Almost every act at Tuesday's WJMN-FM Monster Jam at the FleetCenter is a dominant presence. Just take a look at the top of the pop charts. Chingy, 50 Cent, Ludacris, Fabolous, Obie Trice -- all mega-sellers. So it may attest to the mediocrity of the current hip-hop scene that outside of a delirious set from Ludacris and the solid presence of 50 Cent, the nearly five-hour show was mostly a ho-hum affair.
The night was rescued by Ludacris, who remains one of rap's most vibrant live performers. The Atlanta MC took the show to another level three-quarters of the way in, when he and his crew delivered their Southern fried funk in its greasy extreme. Ludacris, with diamond earrings the size of hubcaps, brought his good-natured, notoriously obscene songs to life with a manic glee.

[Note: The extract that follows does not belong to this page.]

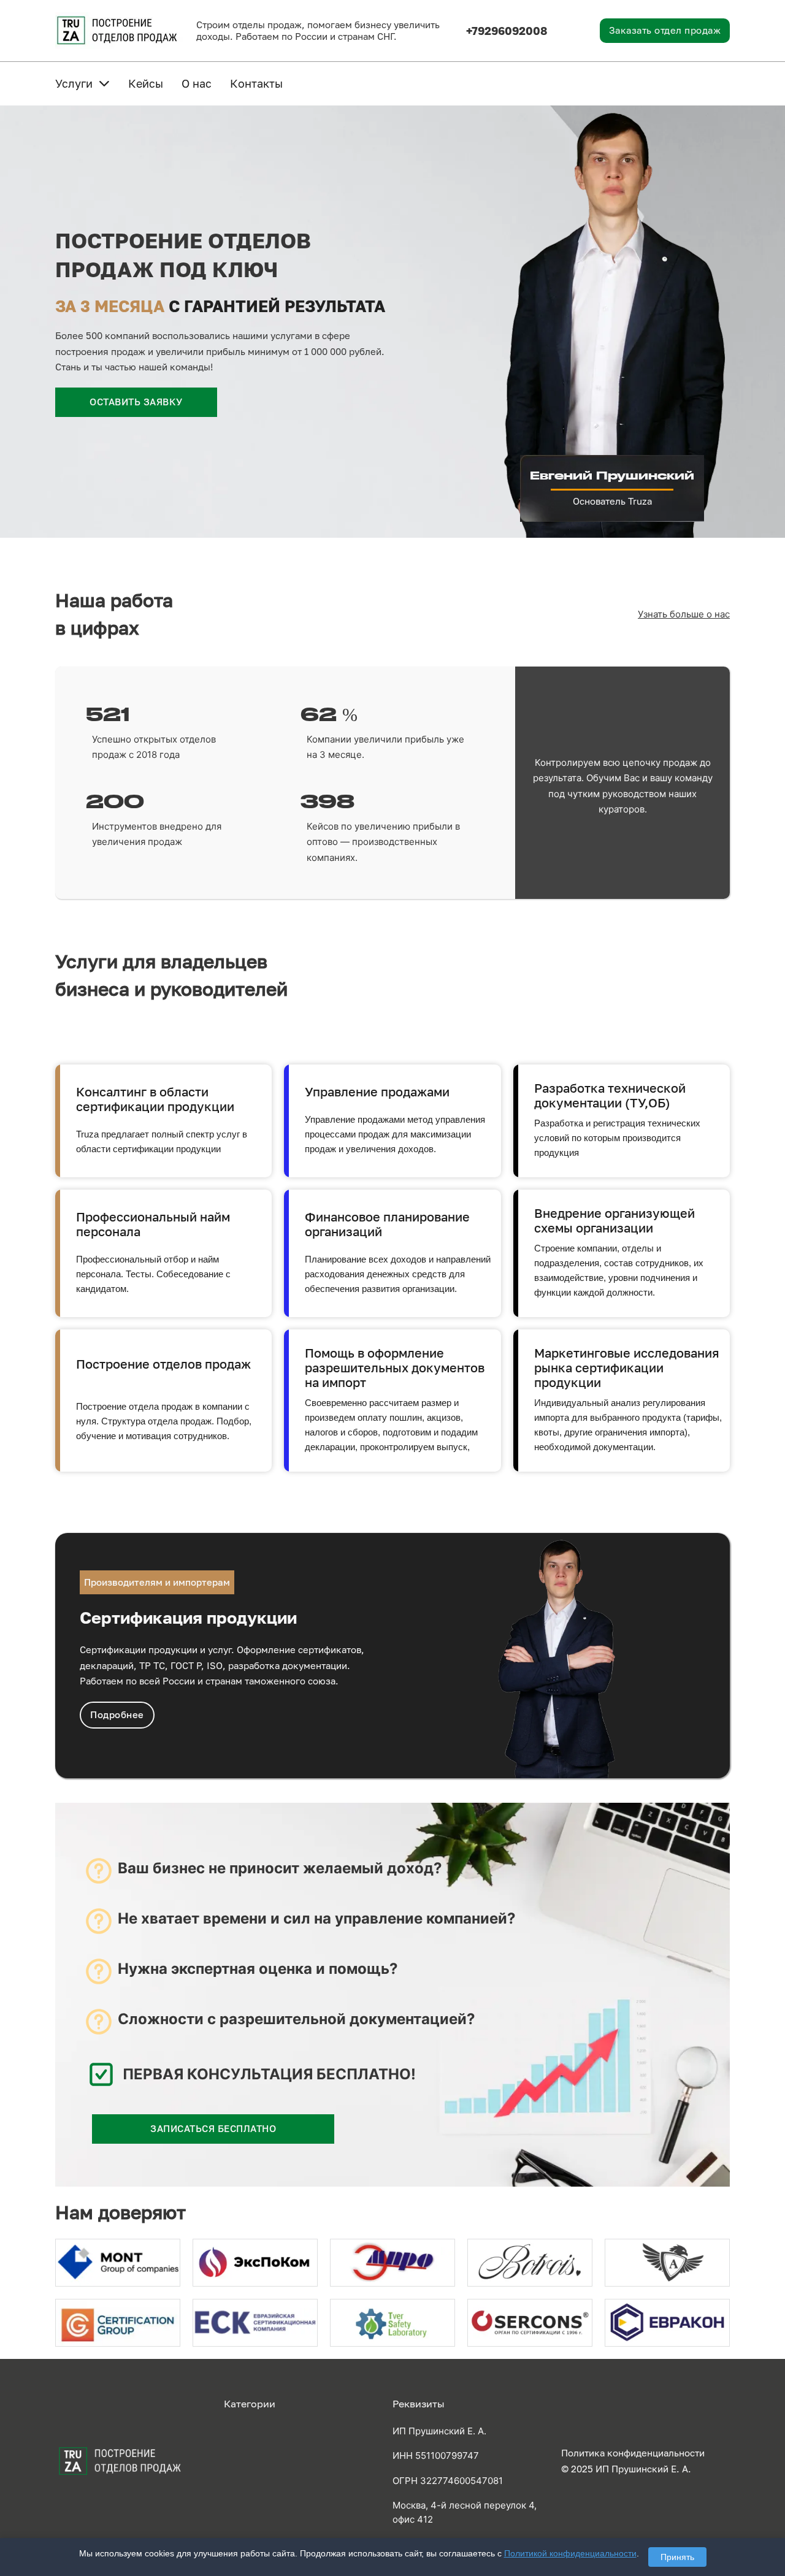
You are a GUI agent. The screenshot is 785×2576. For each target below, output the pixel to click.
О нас (197, 83)
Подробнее (117, 1714)
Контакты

He dropped tracks such as "Stand Up" from his new "Chicken-N-Beer" disc, as well as hits including "Area Codes" and "Roll Out," keeping the pace quick and frantic. He retrieved Chingy, who was brief and forgettable on his own, for a rowdy take on "Holidae In" and squeezed plenty of juice out of the closing "Move B***h," which capped a loopy set motivated solely by the pleasure principle.
50 Cent managed to strip to his bare chest by the third song of his closing set. Too bad his 40 minutes weren't as muscular as his torso. Oh, he was good, and often inspired given the strength of so many of his songs. But he hasn't developed much stage presence. He recited "In Da Club" as if he were reading the phone directory.
He was augmented by confetti, pyrotechnics, and a Wu-Tang-size crew, which helped. What carried him were the crisp couplets of his sharp songs, a clear-eyed street mentality, and booming beats. Tracks such as "P.I.M.P." and "Gotta Make It to Heaven" were instantly recognizable to the sold-out house and more than enough to rattle the eardrums.
Lil Jon & the East Side Boyz played for 15 minutes, with little impact. The raucous "Get Low" got a sweaty workout, but not much else registered. They are less rappers than proudly profane anthem chanters, and their music, known as crunk, is best heard in clubs.
Fabolous played a few songs from his CD due out next week, as well as tracks such as his hit "This Is My Party." But he and his three-man crew were mostly mundane. The R&B group 112 seemed to be on cruise control through a short set that failed to stir the crowd.
Most disappointing was that Obie Trice, supposedly the next big rapper out of Eminem's camp, played barely 15 minutes early in the evening, and he didn't reveal that he's a player worth noting. Hype can get you only so far.